My mum felt singed when she read this, and in a fit of mad rage, she bitterly tore up this note as a tiny child of 8/9.
The high life
My adoptive grandmother loved my mum dearly, the drawback? She was addicted to opium, the personal reason why I despise what the British did. She was born with a silver spoon in her mouth and was never in need of wants. Easy going, uneducated (because girls in my grandmother’s day weren’t encouraged to go to school), sans a malicious bone in her slight slender body, she came to rely on any pant who was keen to support her when she lost her fortune after WWII. Yes, she became a professional side chick.
This left my mum with a legion of “uncles” whom she would acknowledge, but never pin hopes of stability on. She imbibed, even at a young age, what impermanence means.

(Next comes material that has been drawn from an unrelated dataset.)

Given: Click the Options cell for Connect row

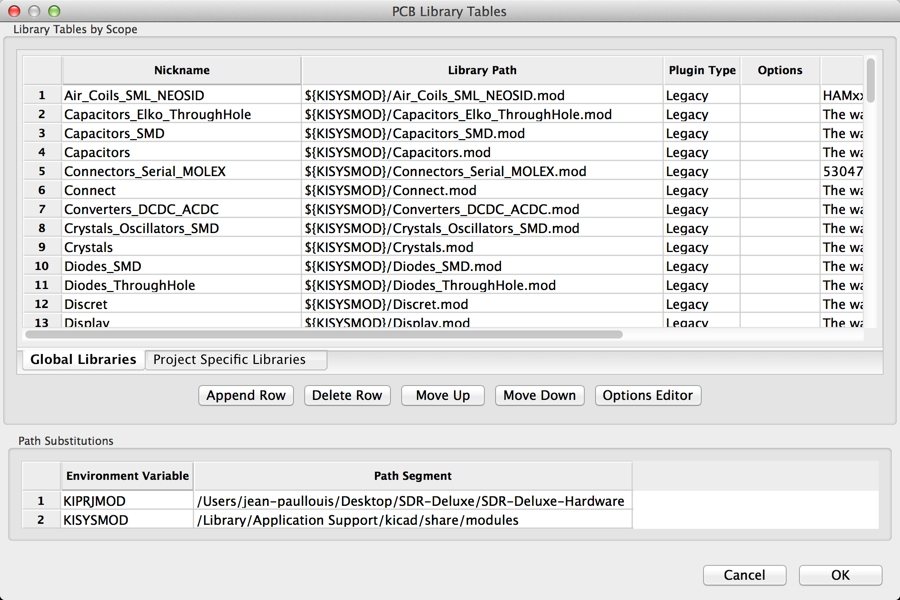Looking at the screenshot, I should 779,191.
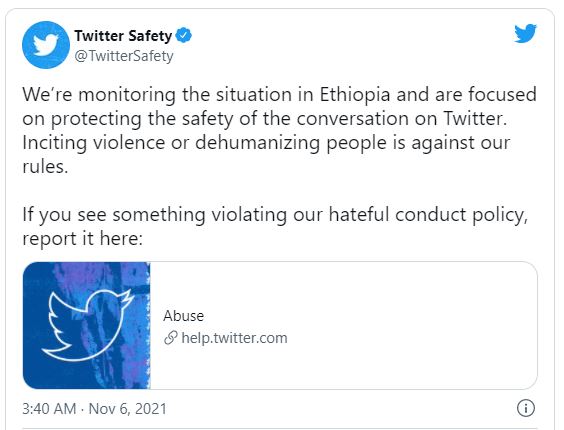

My adoptive gran finally settled down with a Shanghainese man, my adoptive grandfather, who became a permanent uncle in my mum’s erratic childhood. The good point? My mum now, on the surface, had a proper “family”. The bad? My grandparents were BOTH high on opium most of the time, plus granddaddy was an alcoholic to boot!
Meeting dad
My parents found each other young, my mum was 16 and dad was 18. They were as thick as thieves, and pledged eternal allegiance to each other, however mum refused to take dad’s name even after 9 years of courtship with dad handing over all his earnings to support her and the two drug addicts, when they married. To this day, she goes by her maiden name even though they have been married for a squillion years.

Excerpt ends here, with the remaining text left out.